### TASK REQUIREMENTS:
Only the stretch of the listing below that runs from the line with "Instruction: Open the 快捷访问 dropdown" through the line with "Insert the %monthnum% tag" is to be printed, exactly and with both ends.

### SUPPLIED RECORDS:
◇ ◇ ◇ ◇ ◇

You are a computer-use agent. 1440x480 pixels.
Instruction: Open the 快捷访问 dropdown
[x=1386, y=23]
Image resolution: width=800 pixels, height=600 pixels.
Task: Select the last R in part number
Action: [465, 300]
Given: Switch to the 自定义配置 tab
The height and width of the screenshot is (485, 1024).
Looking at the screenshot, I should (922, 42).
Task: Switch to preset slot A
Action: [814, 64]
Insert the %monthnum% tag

◇ ◇ ◇ ◇ ◇

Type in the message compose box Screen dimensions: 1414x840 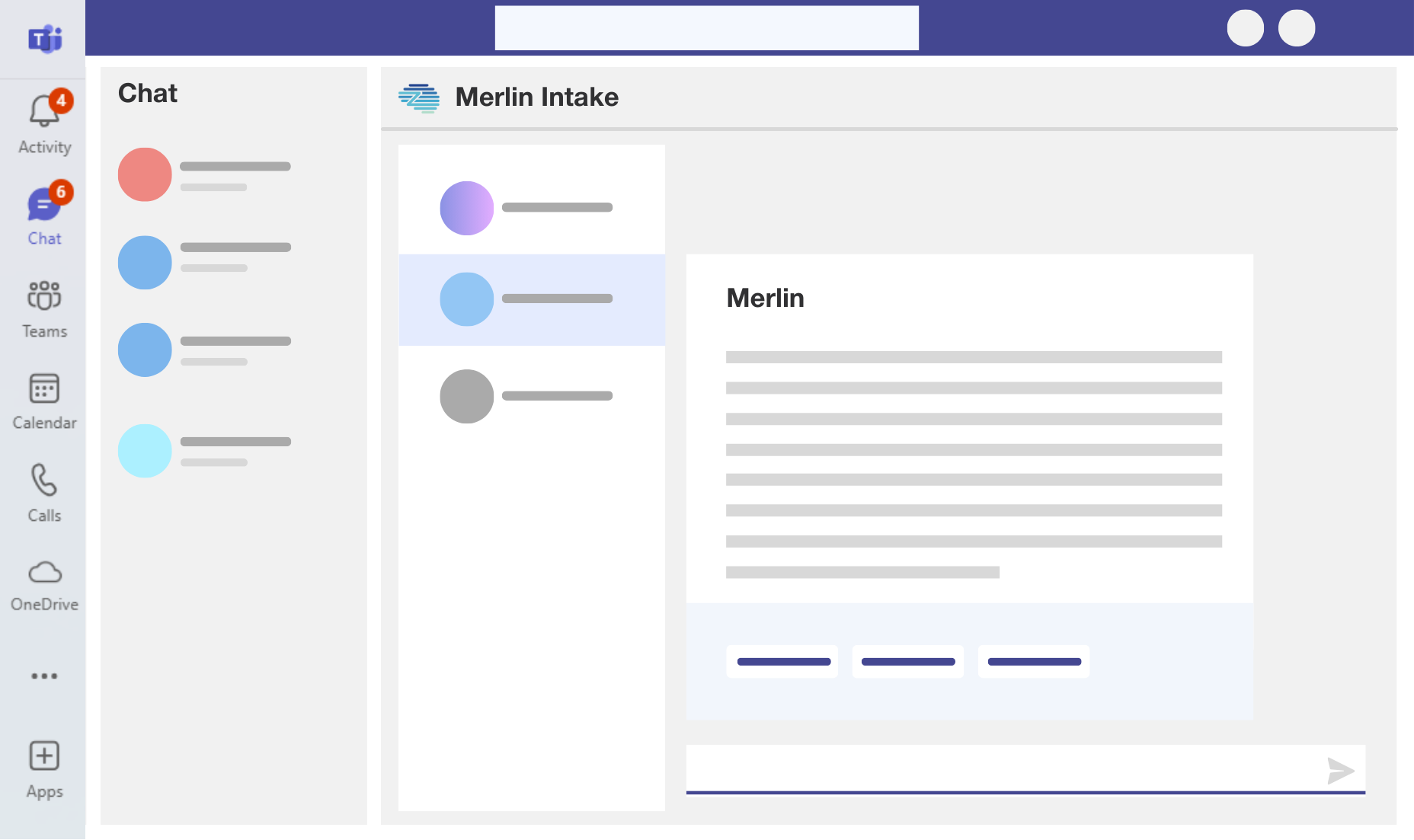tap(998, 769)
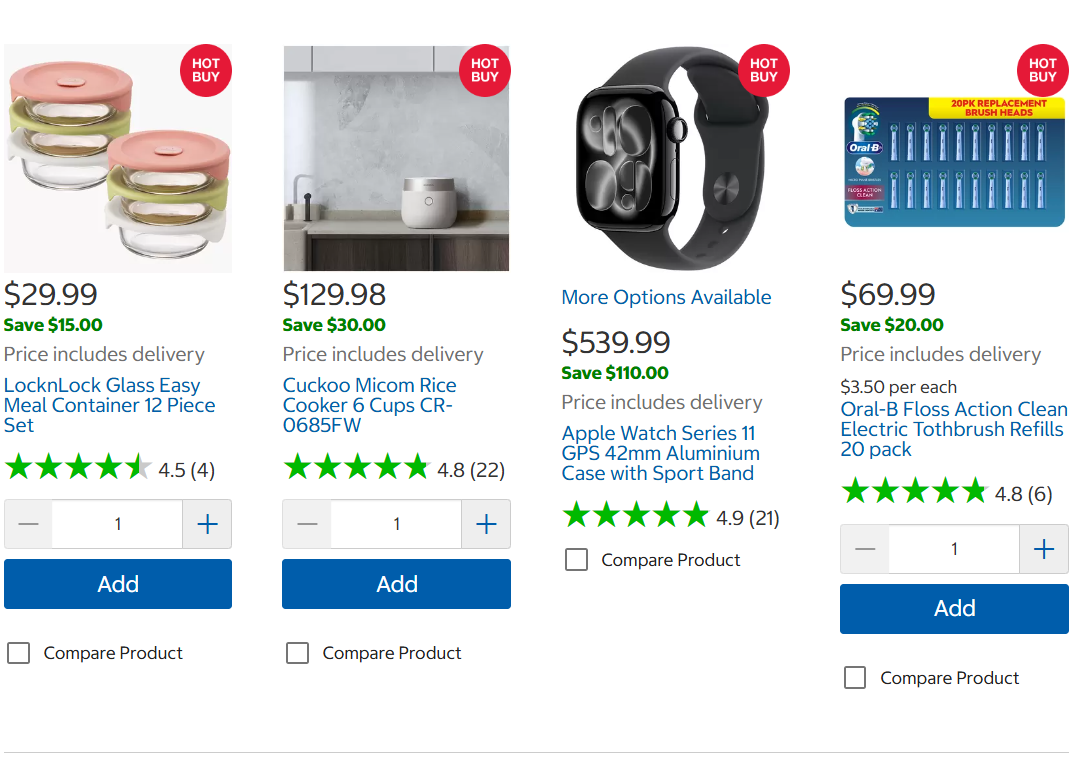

◇ ◇ ◇ ◇ ◇

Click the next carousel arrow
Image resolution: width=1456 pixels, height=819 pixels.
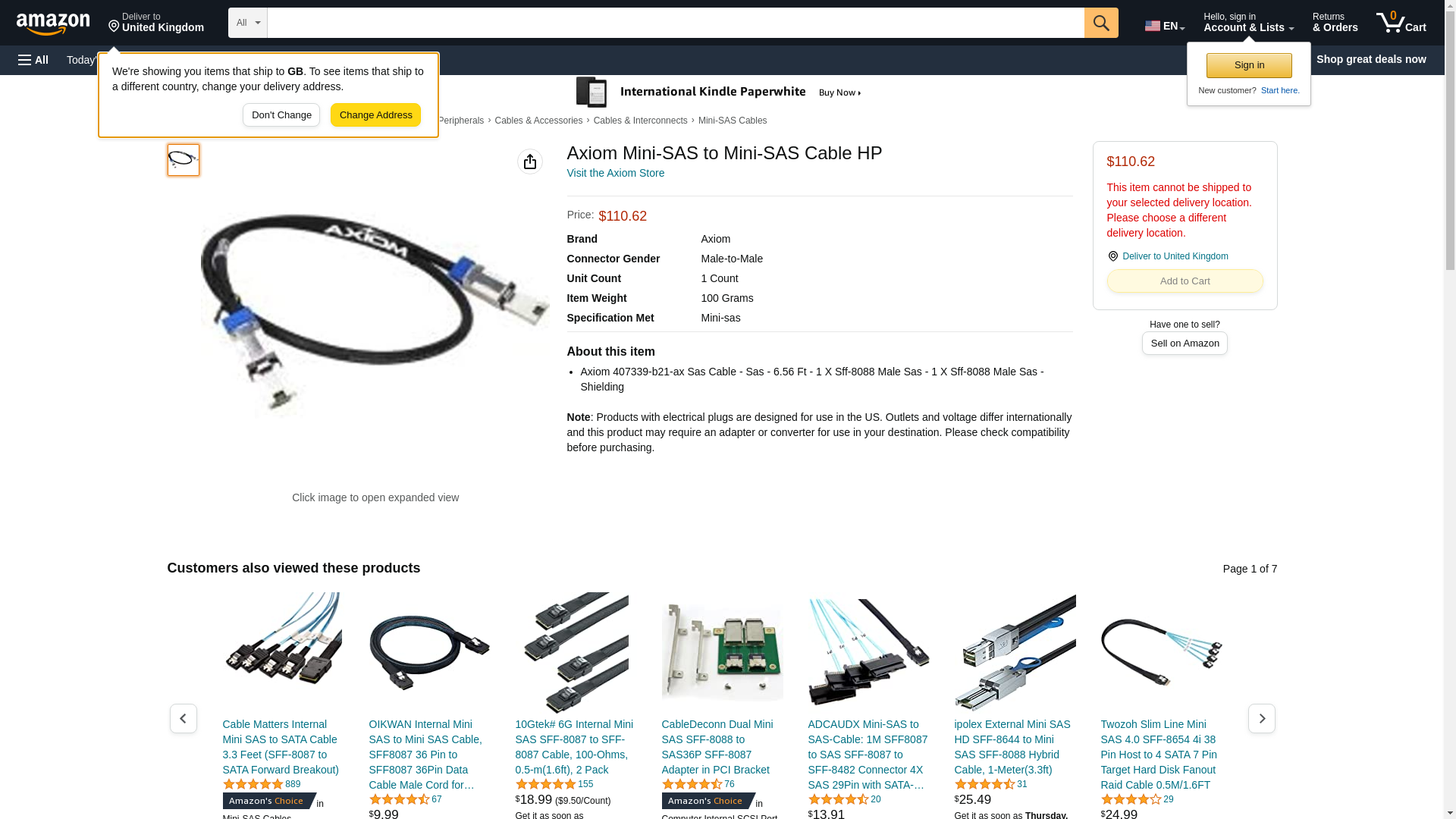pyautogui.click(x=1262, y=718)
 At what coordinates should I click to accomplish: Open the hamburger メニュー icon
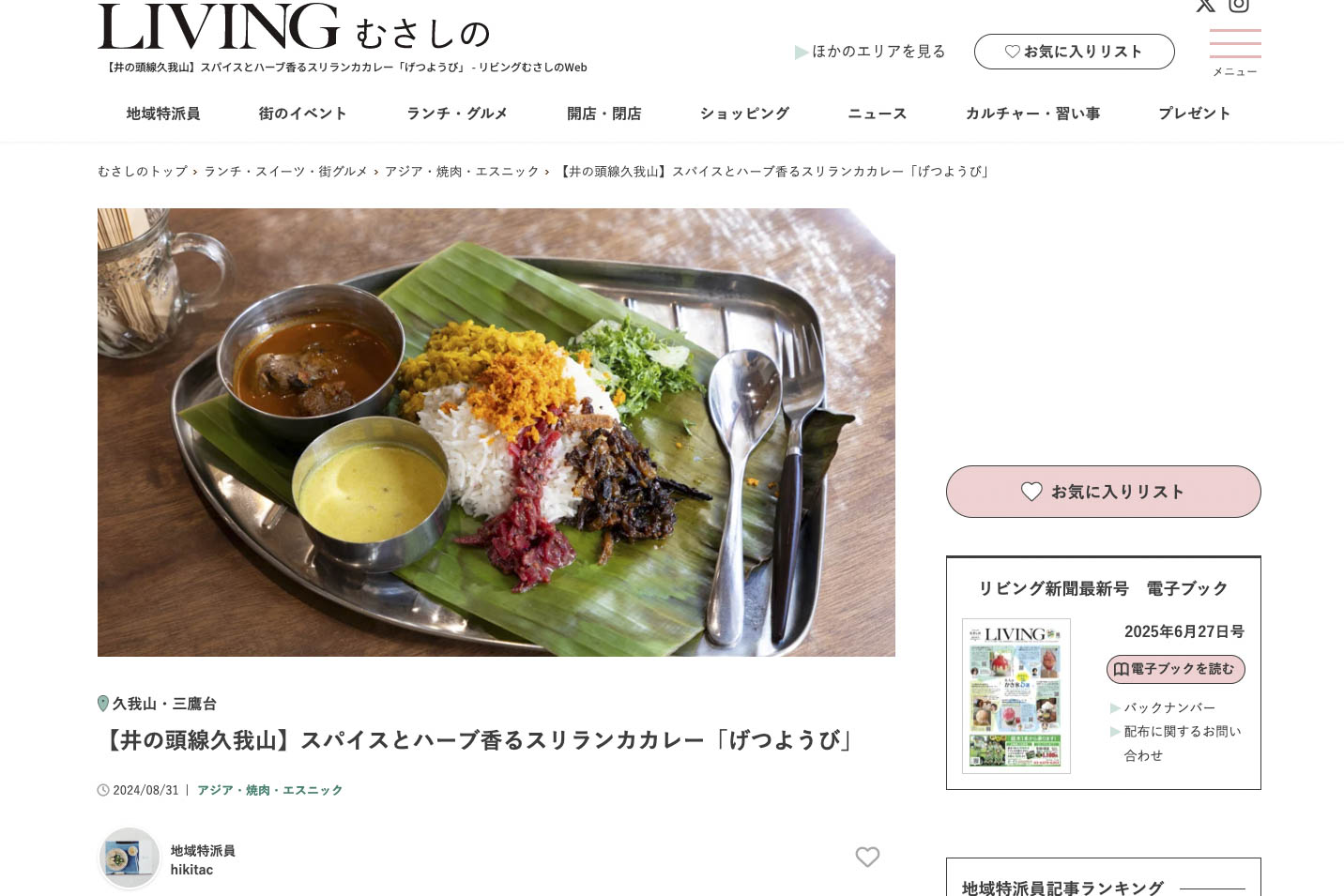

◇ ◇ ◇ ◇ ◇

### SOLUTION TO THIS TASK:
Instruction: Open the 快捷访问 dropdown
[x=1386, y=23]
Image resolution: width=800 pixels, height=600 pixels.
Task: Select the last R in part number
Action: [465, 300]
Given: Switch to the 自定义配置 tab
The height and width of the screenshot is (485, 1024).
Looking at the screenshot, I should (922, 42).
Task: Switch to preset slot A
Action: [814, 64]
Insert the %monthnum% tag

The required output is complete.